Is Relative Sentiment An Anomaly?

By Raymond Micaletti of Alpha Architect

Saturday, August 20, 2022 10:15 PM EST

Relative sentiment is an indicator that measures the positions, flows, and attitudes of institutional investors compared to those of individual investors–where institutions typically consist of large asset managers, insurance companies, pension funds, and endowments. In some instances, however–depending on the dataset and the asset class under consideration–institutions might also include hedge funds, CTAs, and other large speculators.

Recent studies⁽¹⁾⁽²⁾ have shown relative sentiment demonstrates statistically and economically significant predictive power across different regions, time periods, and datasets–even after adjusting for data-snooping.

Relative sentiment also appears to have the potential to identify better and worse performing assets along a cross-section and to provide more predictive information than either time-series momentum or time-series value.
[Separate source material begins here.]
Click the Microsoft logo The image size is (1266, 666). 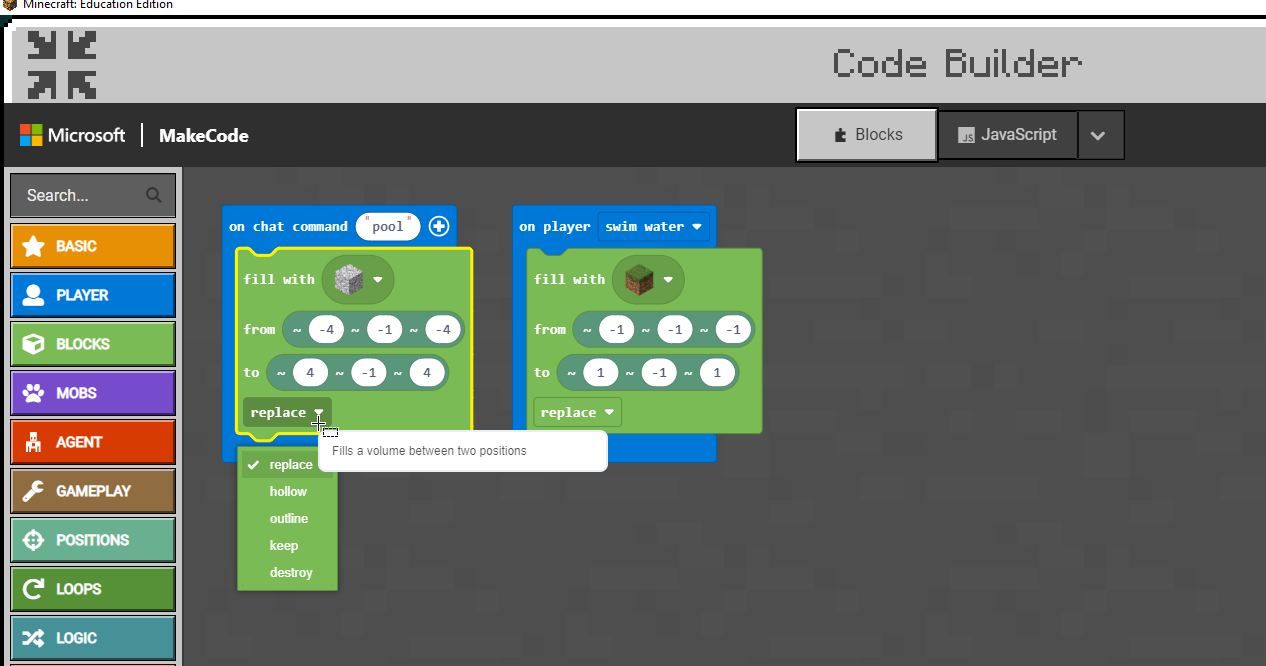pyautogui.click(x=31, y=135)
It is natural, then, to ask whether relative sentiment constitutes a market anomaly, akin to how we view value, momentum, and other widely recognized investment factors.

Many studies have touched upon this question indirectly—without explicitly quantifying relative sentiment—by analyzing the behavior and outcomes of institutions and individuals separately. These studies tend to identify institutions as informed traders who achieve relatively beneficial outcomes in the financial markets while identifying individuals as “noise traders” who experience mostly unfavorable outcomes (a result many might find intuitive).

The conclusions of these studies appear to be robust. Whether one is looking at IPO data⁽³⁾, trading data⁽⁴⁾⁽⁵⁾, equity holdings⁽⁶⁾⁽⁷⁾⁽⁸⁾, mutual fund flows⁽⁹⁾⁽¹⁰⁾, or investors’ performance around earnings announcements⁽¹¹⁾, the results tend to show institutions attaining better outcomes than individuals.

While many of the aforementioned studies focus their analysis on either institutions or individuals, because of the “adding-up” constraint⁽¹²⁾–i.e., the so-called truism that when one class of investors is acting in one manner, investors not belonging to that class must be acting in the opposite manner–those studies are implicitly comparing one group of investors to everyone else and thus indirectly touching upon relative sentiment.

Over the past two decades, more direct relative sentiment studies have begun to appear. Again, the results appear to be robust: whether one is looking at the Fed Z.1 report⁽¹³⁾, economic survey data⁽¹⁴⁾, ⁽¹⁵⁾, equity holdings⁽¹⁶⁾⁽¹⁷⁾, or the relative positioning of different investor classes in the derivatives markets⁽¹⁸⁾,⁽¹⁹⁾⁽²⁰⁾, the results all point in the same direction–institutions outperform individuals.

The consistency of results for both direct and indirect relative sentiment across decades, datasets, and regions would appear to bolster relative sentiment’s case for anomaly status. Many other budding factors, however, have made similar claims ever since Fama and French published their 3-factor model in 1993⁽²¹⁾.

Indeed, the proliferation of “factors” has become somewhat comical.

To make sense of it all, Hsu and Kalesnik in their 2014 white paper “Finding Smart Beta in the Factor Zoo”⁽²²⁾ put forward six criteria they believe a factor should meet before it can be considered a legitimate anomaly.

In what follows, we examine relative sentiment from the perspective of those six criteria in order to gauge how well relative sentiment measures up in its quest for anomaly status.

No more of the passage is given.